The team faced a difficult challenge – to find “incontestable evidence” to present to the Senior Army Decorations Board whose flag officers would independently decide on whether to approve the team’s evaluations. Unfortunately, many personnel records were destroyed during the Japanese invasion of the Philippines while many more were wiped out by the St. Louis military records center fire in 1973. Without hard evidence, referrals could not be made for many who might have qualified. The board was also apparently rigorous in making decisions based upon whether the case at hand contained original DSC recommendations. If the historians had not found them, they denied the upgrade request. In the end, the board approved 22 Medal of Honor nominations, and all but two for Soldiers who had served with the 100th Infantry Battalion and the 442nd Regimental Combat Team, units composed almost entirely of Nisei Soldiers who had seen hard fighting in Europe. The 442nd was already recognized as the most highly decorated military unit of its size in Army history, so the new accolade seemed entirely appropriate.

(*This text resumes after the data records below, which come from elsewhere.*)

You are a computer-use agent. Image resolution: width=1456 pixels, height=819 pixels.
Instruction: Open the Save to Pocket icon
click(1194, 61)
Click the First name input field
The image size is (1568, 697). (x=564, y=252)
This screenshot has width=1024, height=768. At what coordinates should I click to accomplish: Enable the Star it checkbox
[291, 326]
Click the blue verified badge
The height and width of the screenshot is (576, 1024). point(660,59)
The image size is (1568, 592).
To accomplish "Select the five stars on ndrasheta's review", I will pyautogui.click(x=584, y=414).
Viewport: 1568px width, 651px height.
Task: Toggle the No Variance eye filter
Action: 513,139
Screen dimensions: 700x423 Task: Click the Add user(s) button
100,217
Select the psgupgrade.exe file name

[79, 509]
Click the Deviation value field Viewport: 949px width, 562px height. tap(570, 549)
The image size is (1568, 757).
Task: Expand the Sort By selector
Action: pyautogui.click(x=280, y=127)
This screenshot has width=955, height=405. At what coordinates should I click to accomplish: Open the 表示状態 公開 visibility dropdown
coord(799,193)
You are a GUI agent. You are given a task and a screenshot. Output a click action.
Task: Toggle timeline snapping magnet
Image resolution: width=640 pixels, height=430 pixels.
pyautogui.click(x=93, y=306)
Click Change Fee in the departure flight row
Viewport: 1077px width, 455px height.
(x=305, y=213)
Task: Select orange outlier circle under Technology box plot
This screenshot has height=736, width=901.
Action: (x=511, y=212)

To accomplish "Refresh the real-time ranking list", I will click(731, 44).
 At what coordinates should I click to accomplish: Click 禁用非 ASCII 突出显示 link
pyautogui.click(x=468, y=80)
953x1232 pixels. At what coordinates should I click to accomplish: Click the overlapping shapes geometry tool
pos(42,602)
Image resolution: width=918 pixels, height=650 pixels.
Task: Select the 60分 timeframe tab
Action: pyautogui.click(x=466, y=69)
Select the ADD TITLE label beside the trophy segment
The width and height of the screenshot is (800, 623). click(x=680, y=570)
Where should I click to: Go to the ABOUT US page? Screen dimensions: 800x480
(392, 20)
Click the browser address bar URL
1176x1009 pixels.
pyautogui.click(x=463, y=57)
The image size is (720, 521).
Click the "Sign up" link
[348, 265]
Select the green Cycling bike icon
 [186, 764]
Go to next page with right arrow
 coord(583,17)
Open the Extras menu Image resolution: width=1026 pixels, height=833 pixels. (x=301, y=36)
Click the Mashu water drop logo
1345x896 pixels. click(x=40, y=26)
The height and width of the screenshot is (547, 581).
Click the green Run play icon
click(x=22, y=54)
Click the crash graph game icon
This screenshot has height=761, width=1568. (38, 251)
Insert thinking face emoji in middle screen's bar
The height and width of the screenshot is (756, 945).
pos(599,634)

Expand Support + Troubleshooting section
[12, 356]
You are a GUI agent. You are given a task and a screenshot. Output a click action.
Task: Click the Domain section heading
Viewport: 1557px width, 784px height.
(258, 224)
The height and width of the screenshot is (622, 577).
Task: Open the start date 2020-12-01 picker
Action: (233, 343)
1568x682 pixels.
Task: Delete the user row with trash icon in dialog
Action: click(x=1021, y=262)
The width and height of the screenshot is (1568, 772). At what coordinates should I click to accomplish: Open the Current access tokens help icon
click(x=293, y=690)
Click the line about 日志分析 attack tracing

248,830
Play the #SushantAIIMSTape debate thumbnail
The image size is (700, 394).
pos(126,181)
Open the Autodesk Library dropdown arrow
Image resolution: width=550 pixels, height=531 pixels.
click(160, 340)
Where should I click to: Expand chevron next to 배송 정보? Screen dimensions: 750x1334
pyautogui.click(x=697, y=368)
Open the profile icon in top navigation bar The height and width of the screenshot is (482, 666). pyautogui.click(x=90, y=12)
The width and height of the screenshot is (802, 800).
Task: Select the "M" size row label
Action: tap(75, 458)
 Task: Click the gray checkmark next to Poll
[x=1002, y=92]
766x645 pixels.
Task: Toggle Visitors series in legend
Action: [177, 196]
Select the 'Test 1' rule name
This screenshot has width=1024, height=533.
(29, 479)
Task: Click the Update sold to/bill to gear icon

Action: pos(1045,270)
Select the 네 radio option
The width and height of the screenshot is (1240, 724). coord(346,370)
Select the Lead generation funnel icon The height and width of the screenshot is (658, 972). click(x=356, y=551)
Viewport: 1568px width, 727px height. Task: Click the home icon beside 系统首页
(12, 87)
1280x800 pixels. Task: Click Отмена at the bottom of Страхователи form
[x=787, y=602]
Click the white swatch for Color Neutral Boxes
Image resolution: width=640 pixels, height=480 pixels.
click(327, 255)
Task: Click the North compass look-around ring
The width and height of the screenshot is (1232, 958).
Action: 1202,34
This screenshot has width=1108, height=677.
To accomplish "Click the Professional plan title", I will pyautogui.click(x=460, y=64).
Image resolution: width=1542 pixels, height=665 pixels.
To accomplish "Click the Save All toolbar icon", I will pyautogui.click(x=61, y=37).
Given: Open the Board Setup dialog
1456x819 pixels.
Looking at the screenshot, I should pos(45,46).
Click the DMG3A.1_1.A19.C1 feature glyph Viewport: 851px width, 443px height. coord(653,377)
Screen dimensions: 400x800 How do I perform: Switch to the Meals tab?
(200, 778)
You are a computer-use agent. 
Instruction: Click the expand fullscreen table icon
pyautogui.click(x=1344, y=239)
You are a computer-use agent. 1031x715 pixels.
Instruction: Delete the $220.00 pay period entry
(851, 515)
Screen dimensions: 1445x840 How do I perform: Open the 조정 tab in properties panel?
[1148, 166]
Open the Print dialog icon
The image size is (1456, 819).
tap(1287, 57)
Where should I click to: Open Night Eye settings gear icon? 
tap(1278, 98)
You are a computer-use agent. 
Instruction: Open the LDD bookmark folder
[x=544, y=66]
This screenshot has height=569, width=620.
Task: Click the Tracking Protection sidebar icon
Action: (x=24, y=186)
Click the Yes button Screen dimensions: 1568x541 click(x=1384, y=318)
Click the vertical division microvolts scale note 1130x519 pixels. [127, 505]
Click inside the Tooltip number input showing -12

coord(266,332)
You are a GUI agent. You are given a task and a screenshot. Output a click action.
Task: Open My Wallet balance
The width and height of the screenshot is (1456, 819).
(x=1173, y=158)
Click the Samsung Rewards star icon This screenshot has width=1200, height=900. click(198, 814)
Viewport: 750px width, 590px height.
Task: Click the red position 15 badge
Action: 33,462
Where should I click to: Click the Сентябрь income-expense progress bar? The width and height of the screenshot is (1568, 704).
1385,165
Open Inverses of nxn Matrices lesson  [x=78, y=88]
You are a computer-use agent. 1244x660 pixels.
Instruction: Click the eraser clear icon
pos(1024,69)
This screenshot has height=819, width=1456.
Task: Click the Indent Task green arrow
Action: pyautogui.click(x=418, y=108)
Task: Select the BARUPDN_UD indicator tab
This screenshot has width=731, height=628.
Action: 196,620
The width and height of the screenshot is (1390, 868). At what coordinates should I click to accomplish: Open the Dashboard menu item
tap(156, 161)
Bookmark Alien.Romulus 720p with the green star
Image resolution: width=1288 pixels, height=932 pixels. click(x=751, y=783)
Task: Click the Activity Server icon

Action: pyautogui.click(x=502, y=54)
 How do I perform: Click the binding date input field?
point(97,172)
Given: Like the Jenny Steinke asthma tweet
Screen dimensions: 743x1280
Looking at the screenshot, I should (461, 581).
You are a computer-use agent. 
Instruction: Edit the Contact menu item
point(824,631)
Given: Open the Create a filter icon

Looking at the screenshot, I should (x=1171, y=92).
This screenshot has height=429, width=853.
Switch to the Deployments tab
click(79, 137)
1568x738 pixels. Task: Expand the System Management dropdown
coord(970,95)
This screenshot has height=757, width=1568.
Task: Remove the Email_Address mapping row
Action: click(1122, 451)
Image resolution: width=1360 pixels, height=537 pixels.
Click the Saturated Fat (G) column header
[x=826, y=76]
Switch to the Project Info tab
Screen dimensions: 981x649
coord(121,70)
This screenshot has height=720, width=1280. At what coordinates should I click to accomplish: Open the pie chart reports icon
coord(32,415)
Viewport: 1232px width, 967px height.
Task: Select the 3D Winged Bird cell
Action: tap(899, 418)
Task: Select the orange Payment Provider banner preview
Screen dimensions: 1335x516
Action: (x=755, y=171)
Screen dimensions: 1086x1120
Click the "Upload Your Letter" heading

In fulfilling its mission, McNaughton’s team had not sought to evaluate prejudicial practices or norms of the past or even the present. It had also not sought to reevaluate yesterday’s Soldiers by today’s standards. Indeed, criteria for the Medal of Honor are no more precise than that an individual has displayed conspicuous gallantry in combat beyond the call of duty. The team believed its only goal was to apply rigor and historical acumen in obtaining sufficient documentation to allow a review board to judge a group of men by the timeless standards for heroic accomplishment that the medal symbolizes. The team’s efforts allowed 22 Soldiers to pass that hire bar, an accomplishment that did bring greater focus to how much Asian Americans gave to help the United States win WWII.